:: TASK DATA ::
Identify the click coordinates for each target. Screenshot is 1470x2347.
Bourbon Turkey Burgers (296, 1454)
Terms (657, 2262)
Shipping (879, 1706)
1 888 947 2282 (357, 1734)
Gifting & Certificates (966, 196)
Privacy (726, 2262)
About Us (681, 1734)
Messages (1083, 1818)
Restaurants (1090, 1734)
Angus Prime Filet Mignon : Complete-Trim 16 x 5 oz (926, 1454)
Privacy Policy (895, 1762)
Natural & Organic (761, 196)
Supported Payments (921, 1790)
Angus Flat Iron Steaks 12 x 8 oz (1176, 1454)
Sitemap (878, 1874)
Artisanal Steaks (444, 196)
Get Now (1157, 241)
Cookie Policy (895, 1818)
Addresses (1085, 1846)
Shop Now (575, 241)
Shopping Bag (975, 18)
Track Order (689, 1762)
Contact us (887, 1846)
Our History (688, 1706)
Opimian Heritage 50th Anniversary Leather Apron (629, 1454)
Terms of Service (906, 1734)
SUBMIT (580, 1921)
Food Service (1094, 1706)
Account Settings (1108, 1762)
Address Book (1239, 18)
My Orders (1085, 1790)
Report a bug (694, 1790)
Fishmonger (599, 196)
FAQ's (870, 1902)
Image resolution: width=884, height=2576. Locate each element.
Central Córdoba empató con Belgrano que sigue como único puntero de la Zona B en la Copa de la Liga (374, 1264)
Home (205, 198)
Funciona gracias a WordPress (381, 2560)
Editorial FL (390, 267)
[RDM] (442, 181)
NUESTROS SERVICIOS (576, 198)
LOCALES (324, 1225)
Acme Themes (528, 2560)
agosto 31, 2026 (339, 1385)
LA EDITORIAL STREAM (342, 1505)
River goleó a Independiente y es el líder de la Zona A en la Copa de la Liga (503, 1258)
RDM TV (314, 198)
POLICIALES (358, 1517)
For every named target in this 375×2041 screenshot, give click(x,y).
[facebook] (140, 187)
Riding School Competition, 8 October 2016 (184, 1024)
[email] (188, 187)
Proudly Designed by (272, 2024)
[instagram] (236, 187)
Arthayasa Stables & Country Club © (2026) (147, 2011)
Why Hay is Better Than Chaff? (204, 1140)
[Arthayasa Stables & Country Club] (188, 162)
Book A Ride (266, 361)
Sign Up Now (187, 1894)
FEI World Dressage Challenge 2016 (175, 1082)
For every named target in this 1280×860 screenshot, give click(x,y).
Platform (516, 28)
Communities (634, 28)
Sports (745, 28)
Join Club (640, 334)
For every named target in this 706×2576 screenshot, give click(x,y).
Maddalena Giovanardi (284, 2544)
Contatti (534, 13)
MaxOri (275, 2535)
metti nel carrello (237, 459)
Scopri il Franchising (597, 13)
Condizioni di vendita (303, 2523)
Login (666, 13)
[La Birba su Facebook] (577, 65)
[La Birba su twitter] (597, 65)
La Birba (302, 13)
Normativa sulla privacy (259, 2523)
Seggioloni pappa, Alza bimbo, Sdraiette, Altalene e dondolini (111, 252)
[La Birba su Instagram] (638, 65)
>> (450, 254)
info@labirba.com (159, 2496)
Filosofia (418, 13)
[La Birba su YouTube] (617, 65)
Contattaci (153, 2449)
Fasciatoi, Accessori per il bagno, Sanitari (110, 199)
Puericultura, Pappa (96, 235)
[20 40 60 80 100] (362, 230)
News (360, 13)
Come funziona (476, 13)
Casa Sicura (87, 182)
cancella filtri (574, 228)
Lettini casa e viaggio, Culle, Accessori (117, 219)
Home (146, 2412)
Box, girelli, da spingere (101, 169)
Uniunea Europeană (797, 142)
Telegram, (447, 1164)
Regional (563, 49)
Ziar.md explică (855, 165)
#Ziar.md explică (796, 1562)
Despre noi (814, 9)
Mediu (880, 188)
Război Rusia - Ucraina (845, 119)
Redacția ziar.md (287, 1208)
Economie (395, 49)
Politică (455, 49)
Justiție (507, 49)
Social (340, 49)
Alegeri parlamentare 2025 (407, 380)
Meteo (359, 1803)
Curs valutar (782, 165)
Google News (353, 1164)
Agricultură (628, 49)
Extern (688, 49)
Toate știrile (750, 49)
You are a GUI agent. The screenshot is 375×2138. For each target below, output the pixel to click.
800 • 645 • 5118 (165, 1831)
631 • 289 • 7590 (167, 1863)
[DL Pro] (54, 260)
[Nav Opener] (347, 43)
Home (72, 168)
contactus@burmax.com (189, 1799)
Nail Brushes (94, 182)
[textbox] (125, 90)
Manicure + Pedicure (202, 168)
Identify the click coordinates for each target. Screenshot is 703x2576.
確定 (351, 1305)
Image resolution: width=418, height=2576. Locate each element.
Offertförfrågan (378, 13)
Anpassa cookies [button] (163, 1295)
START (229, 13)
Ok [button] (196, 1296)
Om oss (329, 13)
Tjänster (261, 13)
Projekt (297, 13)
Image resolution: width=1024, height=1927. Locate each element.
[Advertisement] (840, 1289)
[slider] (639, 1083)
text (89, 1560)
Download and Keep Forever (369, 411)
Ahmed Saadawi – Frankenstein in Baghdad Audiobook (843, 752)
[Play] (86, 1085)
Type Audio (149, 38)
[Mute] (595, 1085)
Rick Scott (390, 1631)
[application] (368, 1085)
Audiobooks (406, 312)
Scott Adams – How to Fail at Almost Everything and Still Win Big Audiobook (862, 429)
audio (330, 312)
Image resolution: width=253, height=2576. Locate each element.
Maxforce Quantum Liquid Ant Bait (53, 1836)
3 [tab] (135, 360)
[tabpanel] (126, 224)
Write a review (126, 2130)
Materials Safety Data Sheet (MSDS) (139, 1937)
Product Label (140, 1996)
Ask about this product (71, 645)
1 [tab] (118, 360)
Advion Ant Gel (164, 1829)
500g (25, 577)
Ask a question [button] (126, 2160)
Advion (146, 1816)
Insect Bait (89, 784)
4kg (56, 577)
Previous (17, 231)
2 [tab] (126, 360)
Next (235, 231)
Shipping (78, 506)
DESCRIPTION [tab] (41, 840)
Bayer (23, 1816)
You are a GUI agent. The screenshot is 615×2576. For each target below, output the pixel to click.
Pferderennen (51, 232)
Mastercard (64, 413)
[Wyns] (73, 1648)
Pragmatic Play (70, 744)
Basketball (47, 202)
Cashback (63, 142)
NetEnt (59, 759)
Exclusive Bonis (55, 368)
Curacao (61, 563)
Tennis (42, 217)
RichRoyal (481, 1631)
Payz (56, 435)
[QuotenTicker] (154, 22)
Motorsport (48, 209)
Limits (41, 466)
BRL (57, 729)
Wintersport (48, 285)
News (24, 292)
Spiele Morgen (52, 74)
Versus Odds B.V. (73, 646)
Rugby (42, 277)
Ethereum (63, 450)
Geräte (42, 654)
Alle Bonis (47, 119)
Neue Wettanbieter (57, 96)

:: EXERCISE ::
Exactly reproduce every line found in the records.

:: SOLUTION FOR THIS TASK ::
Identify the click coordinates for each target. Screenshot is 1470x2347.
Bourbon Turkey Burgers (296, 1454)
Terms (657, 2262)
Shipping (879, 1706)
1 888 947 2282 (357, 1734)
Gifting & Certificates (966, 196)
Privacy (726, 2262)
About Us (681, 1734)
Messages (1083, 1818)
Restaurants (1090, 1734)
Angus Prime Filet Mignon : Complete-Trim 16 x 5 oz (926, 1454)
Privacy Policy (895, 1762)
Natural & Organic (761, 196)
Supported Payments (921, 1790)
Angus Flat Iron Steaks 12 x 8 oz (1176, 1454)
Sitemap (878, 1874)
Artisanal Steaks (444, 196)
Get Now (1157, 241)
Cookie Policy (895, 1818)
Addresses (1085, 1846)
Shop Now (575, 241)
Shopping Bag (975, 18)
Track Order (689, 1762)
Contact us (887, 1846)
Our History (688, 1706)
Opimian Heritage 50th Anniversary Leather Apron (629, 1454)
Terms of Service (906, 1734)
SUBMIT (580, 1921)
Food Service (1094, 1706)
Account Settings (1108, 1762)
Address Book (1239, 18)
My Orders (1085, 1790)
Report a bug (694, 1790)
Fishmonger (599, 196)
FAQ's (870, 1902)
Image resolution: width=884, height=2576. Locate each element.
Central Córdoba empató con Belgrano que sigue como único puntero de la Zona B en la Copa de la Liga (374, 1264)
Home (205, 198)
Funciona gracias a WordPress (381, 2560)
Editorial FL (390, 267)
[RDM] (442, 181)
NUESTROS SERVICIOS (576, 198)
LOCALES (324, 1225)
Acme Themes (528, 2560)
agosto 31, 2026 (339, 1385)
LA EDITORIAL STREAM (342, 1505)
River goleó a Independiente y es el líder de la Zona A en la Copa de la Liga (503, 1258)
RDM TV (314, 198)
POLICIALES (358, 1517)
For every named target in this 375×2041 screenshot, give click(x,y).
[facebook] (140, 187)
Riding School Competition, 8 October 2016 (184, 1024)
[email] (188, 187)
Proudly Designed by (272, 2024)
[instagram] (236, 187)
Arthayasa Stables & Country Club © (2026) (147, 2011)
Why Hay is Better Than Chaff? (204, 1140)
[Arthayasa Stables & Country Club] (188, 162)
Book A Ride (266, 361)
Sign Up Now (187, 1894)
FEI World Dressage Challenge 2016 (175, 1082)
For every named target in this 1280×860 screenshot, give click(x,y).
Platform (516, 28)
Communities (634, 28)
Sports (745, 28)
Join Club (640, 334)
For every named target in this 706×2576 screenshot, give click(x,y).
Maddalena Giovanardi (284, 2544)
Contatti (534, 13)
MaxOri (275, 2535)
metti nel carrello (237, 459)
Scopri il Franchising (597, 13)
Condizioni di vendita (303, 2523)
Login (666, 13)
[La Birba su Facebook] (577, 65)
[La Birba su twitter] (597, 65)
La Birba (302, 13)
Normativa sulla privacy (259, 2523)
Seggioloni pappa, Alza bimbo, Sdraiette, Altalene e dondolini (111, 252)
[La Birba su Instagram] (638, 65)
>> (450, 254)
info@labirba.com (159, 2496)
Filosofia (418, 13)
[La Birba su YouTube] (617, 65)
Contattaci (153, 2449)
Fasciatoi, Accessori per il bagno, Sanitari (110, 199)
Puericultura, Pappa (96, 235)
[20 40 60 80 100] (362, 230)
News (360, 13)
Come funziona (476, 13)
Casa Sicura (87, 182)
cancella filtri (574, 228)
Lettini casa e viaggio, Culle, Accessori (117, 219)
Home (146, 2412)
Box, girelli, da spingere (101, 169)
Uniunea Europeană (797, 142)
Telegram, (447, 1164)
Regional (563, 49)
Ziar.md explică (855, 165)
#Ziar.md explică (796, 1562)
Despre noi (814, 9)
Mediu (880, 188)
Război Rusia - Ucraina (845, 119)
Redacția ziar.md (287, 1208)
Economie (395, 49)
Politică (455, 49)
Justiție (507, 49)
Social (340, 49)
Alegeri parlamentare 2025 (407, 380)
Meteo (359, 1803)
Curs valutar (782, 165)
Google News (353, 1164)
Agricultură (628, 49)
Extern (688, 49)
Toate știrile (750, 49)
You are a GUI agent. The screenshot is 375×2138. For each target below, output the pixel to click.
800 • 645 • 5118 (165, 1831)
631 • 289 • 7590 (167, 1863)
[DL Pro] (54, 260)
[Nav Opener] (347, 43)
Home (72, 168)
contactus@burmax.com (189, 1799)
Nail Brushes (94, 182)
[textbox] (125, 90)
Manicure + Pedicure (202, 168)
Identify the click coordinates for each target. Screenshot is 703x2576.
確定 (351, 1305)
Image resolution: width=418, height=2576. Locate each element.
Offertförfrågan (378, 13)
Anpassa cookies [button] (163, 1295)
START (229, 13)
Ok [button] (196, 1296)
Om oss (329, 13)
Tjänster (261, 13)
Projekt (297, 13)
Image resolution: width=1024, height=1927. Locate each element.
[Advertisement] (840, 1289)
[slider] (639, 1083)
text (89, 1560)
Download and Keep Forever (369, 411)
Ahmed Saadawi – Frankenstein in Baghdad Audiobook (843, 752)
[Play] (86, 1085)
Type Audio (149, 38)
[Mute] (595, 1085)
Rick Scott (390, 1631)
[application] (368, 1085)
Audiobooks (406, 312)
Scott Adams – How to Fail at Almost Everything and Still Win Big Audiobook (862, 429)
audio (330, 312)
Image resolution: width=253, height=2576. Locate each element.
Maxforce Quantum Liquid Ant Bait (53, 1836)
3 [tab] (135, 360)
[tabpanel] (126, 224)
Write a review (126, 2130)
Materials Safety Data Sheet (MSDS) (139, 1937)
Product Label (140, 1996)
Ask about this product (71, 645)
1 [tab] (118, 360)
Advion Ant Gel (164, 1829)
500g (25, 577)
Ask a question [button] (126, 2160)
Advion (146, 1816)
Insect Bait (89, 784)
4kg (56, 577)
Previous (17, 231)
2 [tab] (126, 360)
Next (235, 231)
Shipping (78, 506)
DESCRIPTION [tab] (41, 840)
Bayer (23, 1816)
You are a GUI agent. The screenshot is 615×2576. For each target below, output the pixel to click.
Pferderennen (51, 232)
Mastercard (64, 413)
[Wyns] (73, 1648)
Pragmatic Play (70, 744)
Basketball (47, 202)
Cashback (63, 142)
NetEnt (59, 759)
Exclusive Bonis (55, 368)
Curacao (61, 563)
Tennis (42, 217)
RichRoyal (481, 1631)
Payz (56, 435)
[QuotenTicker] (154, 22)
Motorsport (48, 209)
Limits (41, 466)
BRL (57, 729)
Wintersport (48, 285)
News (24, 292)
Spiele Morgen (52, 74)
Versus Odds B.V. (73, 646)
Rugby (42, 277)
Ethereum (63, 450)
Geräte (42, 654)
Alle Bonis (47, 119)
Neue Wettanbieter (57, 96)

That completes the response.